Right, so that fog...thing...any ordinary magician could do that, even without magical powers.
"Exciting."
Sherlock continued to look unimpressed.
no subject
He places a hand on the tree, closing his eyes as he does so. A moment later, the tree starts to grow. Branches start growing out at a faster than expected rate, growing in Sherlock's direction. As the branches grow, leaves start to sprout on them as well. The branches of the tree taper off into small, spindly twigs, close enough to poke the other man but stopping before they actually do so.
At the same time, Strange bends down to the ground, keeping his eyes closed as he mutters something under his breath. It's only when he hears a low rumbling sound seemingly coming from the ground that he opens his eyes, grinning all the while. The ground of the green space buckles up, as if something is trying to break free from underneath. A few moments later, something does break free: oddly enough, it's a fish. The fish looks like a goldfish, but a larger than life one, a bit bigger than a bowling ball. The oddest thing of all, the fish is made from earth. Grass, rocks, and dirt make up the fish, obviously from the ground of the park space considering there's a big fricken hole in the ground from where the fish popped out. Another fish pops up from the ground as well and the two fish languidly swim through the air. They 'swim' over to Sherlock, darting through the branches of the tree before they start aimlessly swimming around the park like actual fish.

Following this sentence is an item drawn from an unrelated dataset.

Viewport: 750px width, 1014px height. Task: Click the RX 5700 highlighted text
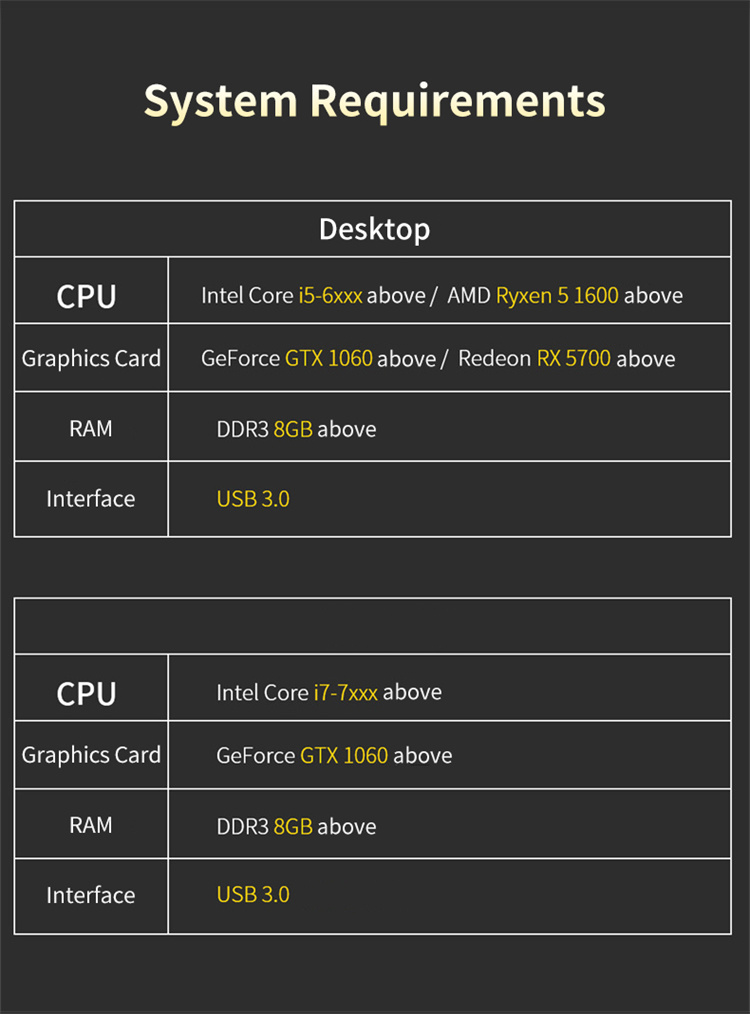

It's obvious that this is taking more effort than Strange expected but dammit, if he's going to show off then he's going to show off. "Well?" he asks, a bit smug, as he stands back up, removing his hand from the ground but still keeping a hand on the tree.
no subject
The earthen goldfish are a nice touch. He'll give him that. His brother Mycroft would probably like that in particular. If he was capable of seeing a display like this and not refusing to accept its reality.
"It's all right. I guess."
His eyes followed the fish in wonder, but he tried to keep his voice flat.
Take the compliment, Strange. Take it.
no subject
"My magic is practical magic in every sense of the word. Aside from this, I've created roads, different types of weather, and have summoned various sorts of spirits. I also have an affinity for magic involving mirrors." Which really, one could easily guess considering the way his mirrored eyes twinkle and reflect almost every fleck of light in the area.
"I suppose I can live with 'all right,'" said with a little smirk on his face.